Só no final da Assembleia, e já depois da votação, os partidos justificaram o seu sentido de voto.

Segundo Daniel Felgueiras, do PSD, o orçamento apresentado segue a “boa tradição socialista, com aumento de receitas de impostos e taxas de despesa corrente”. O orçamento cresceu 12,64% em relação ao último mandato, sobretudo pelo aumento das transferências do Estado. Criticou ainda o facto de não haver estratégia municipal e de o concelho andar “há alguns anos a reboque dos fundos comunitários”. “O Orçamento chuta para a frente investimentos necessários e aguarda que a sua concretização aconteça por coincidência em tempo eleitoral. Chuta-se para a frente o pagamento de investimentos feitos”, disse, frisando ainda um “aumento brutal da receita” através dos vários impostos. “É um orçamento de política fiscal errada com a qual o PSD não pode concordar”, sustentou.

Já Anabela Sousa justificou o voto a favor da bancada do PS, com a maximização dos recursos comunitários, os novos paços do concelho e centro cívico, “obra emblemática”, a aposta na requalificação das escolas, a recuperação dos bairros sociais e o investimento na  regeneração urbana e mobilidade suave, assim como a obra da Oficina do Brinquedo, entre outros. Definiu o orçamento para 2020 como “rigoroso e com estratégia de médio e longo prazo” que visa aumento da qualidade de vida dos valonguenses.

O CDS, explicou Tiago Dionísio, absteve-se devido aos aumentos consecutivos da tributação aos valonguenses, forte componente em custos operacionais e custos que estão a ser criados e cujo pagamento transitará para o futuro.
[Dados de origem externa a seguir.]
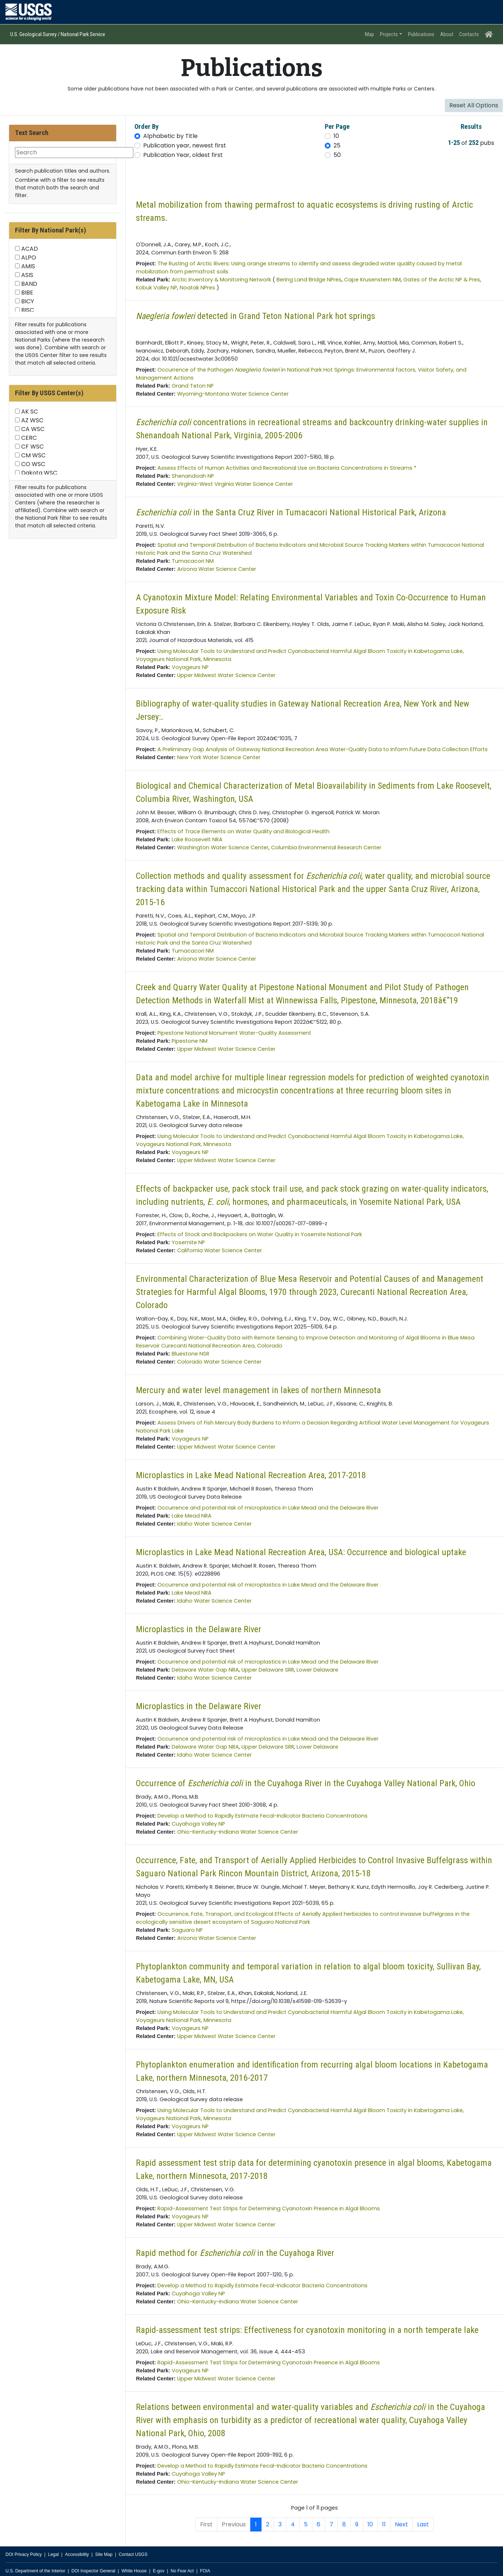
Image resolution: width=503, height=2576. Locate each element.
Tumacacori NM (193, 561)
Por fim, a CDU, apesar de ver no documento bons investimentos, como a requalificação da escola básica Vallis Longus, a requalificação da secundária de Valongo, a reabilitação de empreendimento de habitação social, a reabilitação do parque do Rio Leça, a ampliação da rede de espaços de cidadão e a construção dos novos paços do concelho, constatou que “há medidas que não passaram de meras intenções, passando de orçamento em orçamento sem concretização”. “Há promessas que se repetem e outras que desapareceram. E mais de 100 mil euros para publicidade parece excessivo comparado com o previsto para as associações sem fins lucrativos. Uma verba canalizada para difundir a imagem do senhor presidente da câmara”, afirmou Adelino Soares, justificando o voto contra do partido.